To protect their users’ privacy, both Google and Mozilla have devised “Do Not Track” solutions for users to easily opt-out of personalized advertising. While the end goal is the same, the two companies have vastly different approaches.

Google has hacked together an extension for Chrome, Keep My Opt-Outs, that allows users to permanently opt-out of the tracking cookies from supported ad networks (including Google).

Keep My Opt-Outs is an extension for users who aren’t comfortable with personalization of the ads they see on the web. It’s a one-step, persistent opt-out of personalized advertising and related data tracking performed by companies adopting the industry privacy standards for online advertising.

Mozilla’s planned solution relies on using HTTP headers to tell both the website and ad network that the user wishes to opt-out. The ad network then serves non-personalized advertisements, and logs the user’s activity anonymously. Mozilla hopes to eventually make the header an industry standard, but at present the solution is still in the brain-storming stage.

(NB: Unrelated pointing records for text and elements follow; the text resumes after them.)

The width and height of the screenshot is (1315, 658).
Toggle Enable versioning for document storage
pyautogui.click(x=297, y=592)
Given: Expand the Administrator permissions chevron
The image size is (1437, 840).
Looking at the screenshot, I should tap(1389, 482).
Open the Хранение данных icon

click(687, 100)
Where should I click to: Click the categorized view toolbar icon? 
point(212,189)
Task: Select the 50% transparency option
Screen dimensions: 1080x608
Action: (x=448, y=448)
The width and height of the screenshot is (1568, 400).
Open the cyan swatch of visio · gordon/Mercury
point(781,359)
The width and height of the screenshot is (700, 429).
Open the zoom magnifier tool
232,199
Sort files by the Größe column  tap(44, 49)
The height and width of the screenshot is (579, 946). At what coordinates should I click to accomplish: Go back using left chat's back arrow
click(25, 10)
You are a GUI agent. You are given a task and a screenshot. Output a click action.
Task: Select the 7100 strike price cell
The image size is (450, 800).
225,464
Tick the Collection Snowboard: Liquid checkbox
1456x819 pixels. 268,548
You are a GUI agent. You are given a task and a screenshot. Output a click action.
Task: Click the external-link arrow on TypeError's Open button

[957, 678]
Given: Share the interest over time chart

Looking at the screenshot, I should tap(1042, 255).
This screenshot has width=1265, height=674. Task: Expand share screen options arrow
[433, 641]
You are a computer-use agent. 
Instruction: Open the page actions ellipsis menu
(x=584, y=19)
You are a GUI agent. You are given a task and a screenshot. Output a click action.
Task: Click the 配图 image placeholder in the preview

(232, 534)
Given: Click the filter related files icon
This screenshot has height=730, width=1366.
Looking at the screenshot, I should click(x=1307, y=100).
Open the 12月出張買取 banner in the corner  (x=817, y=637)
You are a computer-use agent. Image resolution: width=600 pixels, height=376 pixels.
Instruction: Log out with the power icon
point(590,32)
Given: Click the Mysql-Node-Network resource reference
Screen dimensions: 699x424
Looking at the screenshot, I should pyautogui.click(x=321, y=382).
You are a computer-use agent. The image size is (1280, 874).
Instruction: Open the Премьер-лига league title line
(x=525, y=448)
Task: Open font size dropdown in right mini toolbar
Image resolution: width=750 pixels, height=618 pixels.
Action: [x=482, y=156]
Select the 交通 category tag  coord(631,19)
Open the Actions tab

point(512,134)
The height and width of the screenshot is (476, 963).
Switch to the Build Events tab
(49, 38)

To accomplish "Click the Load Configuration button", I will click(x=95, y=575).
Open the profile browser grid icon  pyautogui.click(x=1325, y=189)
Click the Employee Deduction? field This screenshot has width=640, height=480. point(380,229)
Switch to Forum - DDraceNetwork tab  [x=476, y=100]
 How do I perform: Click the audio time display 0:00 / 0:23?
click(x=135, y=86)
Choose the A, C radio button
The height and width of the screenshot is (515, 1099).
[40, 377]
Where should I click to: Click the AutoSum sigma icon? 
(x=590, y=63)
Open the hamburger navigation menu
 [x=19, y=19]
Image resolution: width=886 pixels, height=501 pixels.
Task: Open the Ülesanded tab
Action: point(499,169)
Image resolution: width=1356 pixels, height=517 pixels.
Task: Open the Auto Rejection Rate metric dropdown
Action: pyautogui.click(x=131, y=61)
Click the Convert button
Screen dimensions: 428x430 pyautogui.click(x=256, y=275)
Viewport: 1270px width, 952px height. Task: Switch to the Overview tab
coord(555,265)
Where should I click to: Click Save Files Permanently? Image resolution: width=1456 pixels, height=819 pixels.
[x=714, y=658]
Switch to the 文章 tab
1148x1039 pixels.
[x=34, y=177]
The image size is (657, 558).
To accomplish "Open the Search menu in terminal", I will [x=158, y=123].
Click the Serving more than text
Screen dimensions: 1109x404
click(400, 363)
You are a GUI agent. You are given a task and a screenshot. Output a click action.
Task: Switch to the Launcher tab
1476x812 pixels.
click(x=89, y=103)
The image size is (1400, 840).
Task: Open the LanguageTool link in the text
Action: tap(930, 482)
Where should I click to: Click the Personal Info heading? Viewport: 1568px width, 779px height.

“It’s important to reiterate that while our initial proposal does not represent a complete solution, this is one step of many for us to see if the header approach can work and confirm that it will provide our users a more nuanced, persistent tool for communicating privacy choices on the web,” — Alex Fowler, Mozilla

Using HTTP headers is a much “cleaner” approach in the long run, but will require a significant amount of cooperation between content providers. It’s likely that both companies will share ideas to achieve both a short-term and long-term solution, and help create a new industry standard to protect user’s privacy.